Le colonel Omer Bationo dit « Bon ballon » et le médecin lieutenant-colonel Mamadou Bamba, le « communicateur » du putsch, se sont présentés hier, mercredi 26 septembre 2018 à la barre du tribunal militaire. L’interrogatoire du premier a été expéditif du fait de la légèreté de l’accusation et le second a reconnu sa part de responsabilité dans les événements de septembre 2015.

 

 

A la reprise de l’audience hier matin, le capitaine Dao entamait son 5e jour d’audition. Ses avocats ont souhaité d’emblée produire comme pièce du dossier le rapport de la commission d’enquête mise en place au lendemain du putsch avorté. Après une passe d’armes entre avocats et le parquet sur la question, le président du tribunal, Seidou Ouédraogo, s’appuyant sur son pouvoir discrétionnaire a rejeté sans ménagement la requête de la  SCPA THEMIS-B qui défend le commandant du Groupement des unités spéciales de l’ex-RSP. La parole a ensuite été donnée au capitaine pour son dernier mot. L’officier, comme la plupart des accusés, a conclu son interrogatoire en ayant une pensée pour les victimes et les parents des victimes des événements de septembre 2015.

Contrairement au capitaine Dao qui  a battu pour le moment le record du temps passé à la barre, le prochain accusé sur la liste, le colonel Omer Bationo, surnommé « Bon ballon » par ses camarades au prytanée pour ses qualités athlétiques, ne s’est pas tenu longtemps devant les juges, tant son audition a été pour le moins expéditive. Qu’ils l’aient affirmé sans ambages ou qu’ils l’aient reconnu à mots couverts, les différents intervenants se sont accordés sur le fait que le dossier contre l’ex-chef de corps du RSP (2007-2011) est peu fourni, pour ne pas dire « vide », pour reprendre la formule de son avocat commis d’office, Me Maria Kanyili.

L’officier lui-même a déclaré n’avoir pas sa place à la barre surtout, comme l’a mentionné son conseil, qu’il avait bénéficié d’un non-lieu total prononcé par le juge d’instruction. Trois charges pèsent en tout cas sur le militaire de 55 ans devant la chambre de première instance : complicité d’attentat à la sûreté de l’Etat, meurtres et coups et blessures volontaires.

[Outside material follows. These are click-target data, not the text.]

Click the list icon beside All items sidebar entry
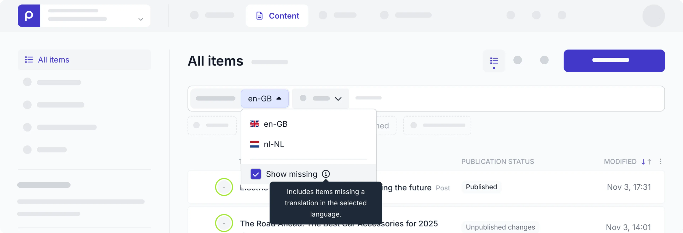The image size is (683, 233). [x=29, y=60]
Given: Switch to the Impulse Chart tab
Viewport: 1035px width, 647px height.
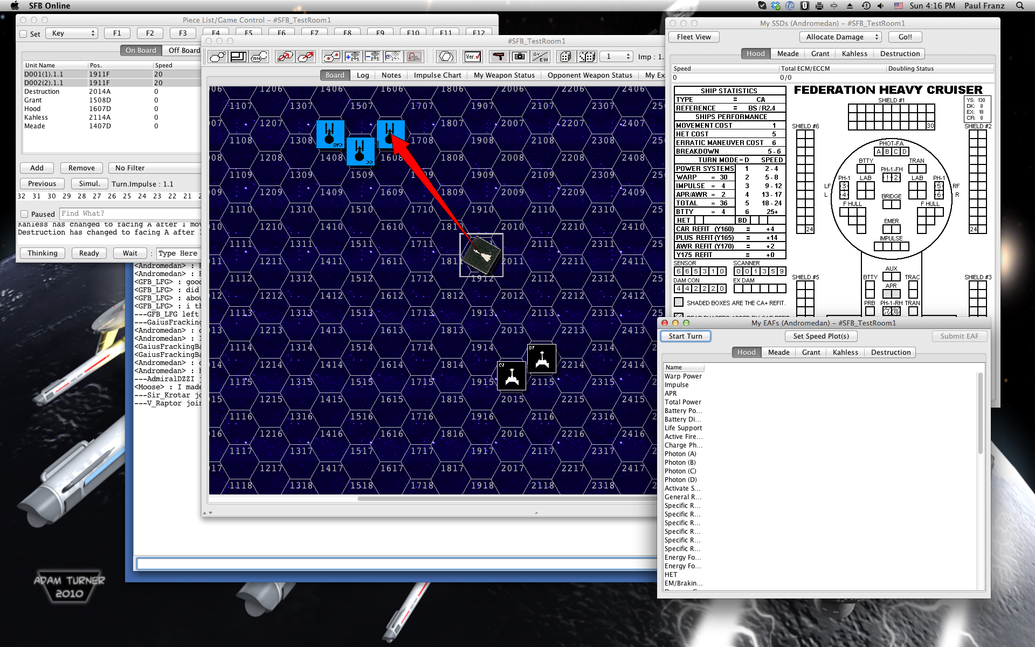Looking at the screenshot, I should tap(437, 75).
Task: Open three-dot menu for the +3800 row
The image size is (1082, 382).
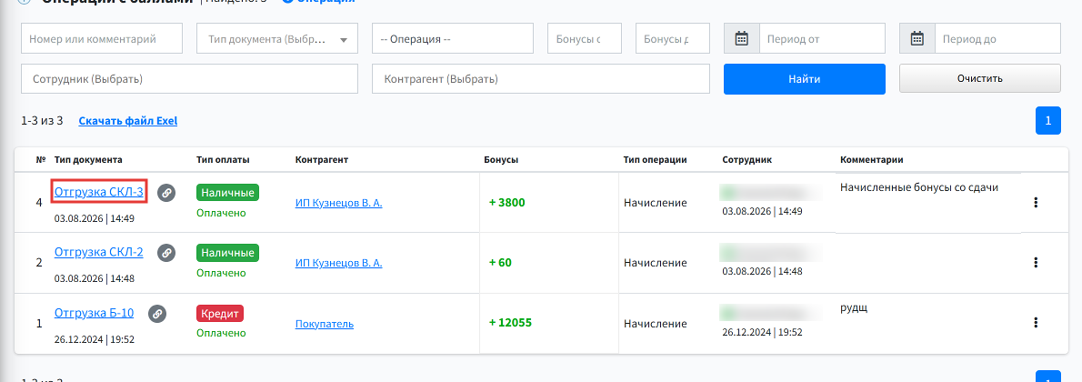Action: coord(1035,203)
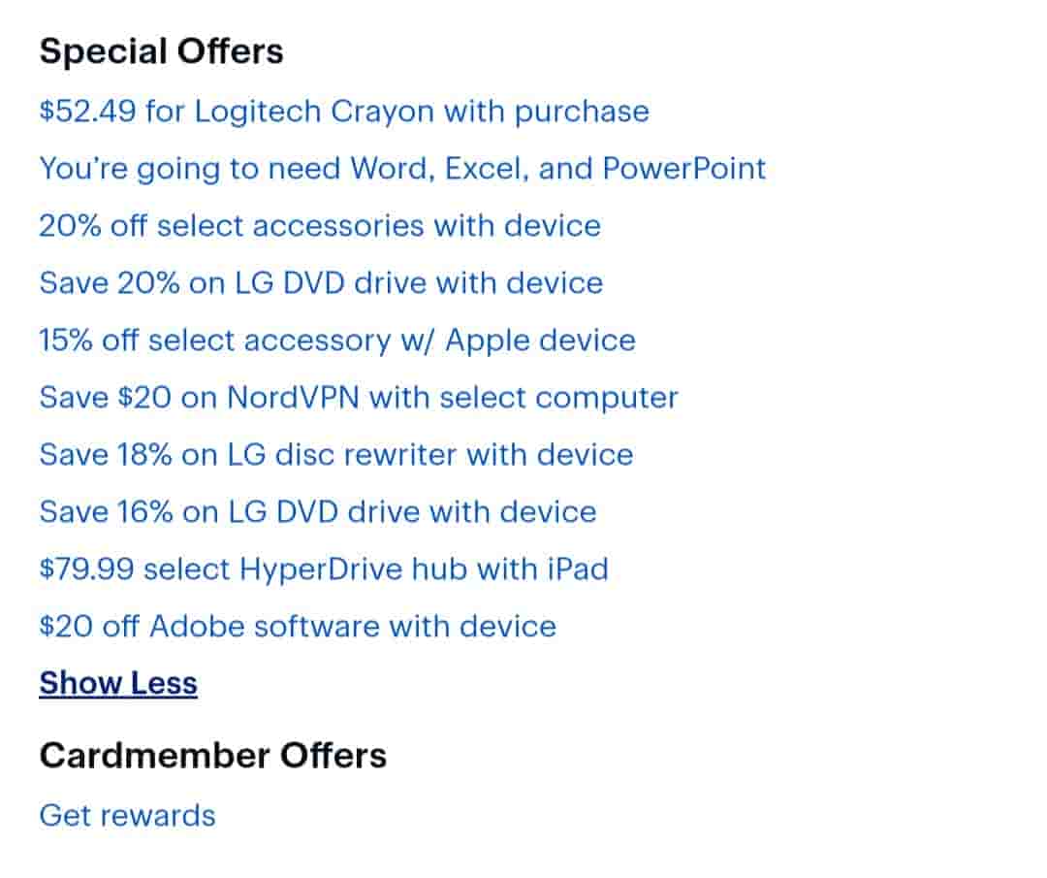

Au moment des faits, le colonel Omer Bationo dirigeait la Direction générale de la sécurité intérieure (DGSI) mais faisait toujours partie des effectifs du RSP. Il a soutenu lors de son interrogatoire avoir reçu un appel du colonel-major Boureima Kéré le 16 septembre 2015 dans l’après-midi, l’informant de la « perturbation du Conseil des ministres » par des éléments de l’ex-RSP. Le chef d’état-major particulier de la présidence lui précisait par ailleurs qu’il avait reçu pour instruction de la part du chef d’état-major général des armées d’aller aux nouvelles.

Le lendemain, le père de trois enfants  a  relaté avoir vu à l’écran comme tous les Burkinabè la déclaration de prise de pouvoir  du CND lue par le médecin lieutenant-colonel Bamba. Il  a alors entrepris d’aller voir le général Gilbert Diendéré pour lui faire part de son souhait de ne pas être associé aux évènements en cours. Et ce, a expliqué cet officier de l’ordre national et décoré de la médaille d’honneur militaire, pour « protéger sa famille » qui avait été traumatisée par les mutineries de 2011. D’après ce qu’il a bien voulu dire au tribunal, son véhicule dans lequel étaient évacués ses proches a essuyé des tirs d’arme qui ont fait trois blessés. « C’était moi qui étais sûrement visé », a commenté le colonel. Pour ne pas subir de nouveau ce genre de mésaventure, il s’est rendu au camp Naaba Koom II en fin de matinée, aux environs de 10h-11h, où il a pu apercevoir le cerveau présumé du coup d'Etat. Mais il n’a pas pu s’entretenir avec Diendéré car ce dernier s’apprêtait à aller à une rencontre avec la hiérarchie militaire. Revenu une seconde fois aux environs de 17h, le DG de la DGSI  a retrouvé  Golf à la présidence. Et une fois encore, le général lui a rétorqué être occupé. « Il m’a dit qu’il devait aller rencontrer des gens à Laïco et que si je voulais le voir, de le suivre. J’ai prétexté du fait que j’étais en tenue civile pour ne pas y aller. Mais par respect pour lui, j’étais obligé de le suivre », a raconté l’accusé qui a toujours paru confiant tout au long de l’audience.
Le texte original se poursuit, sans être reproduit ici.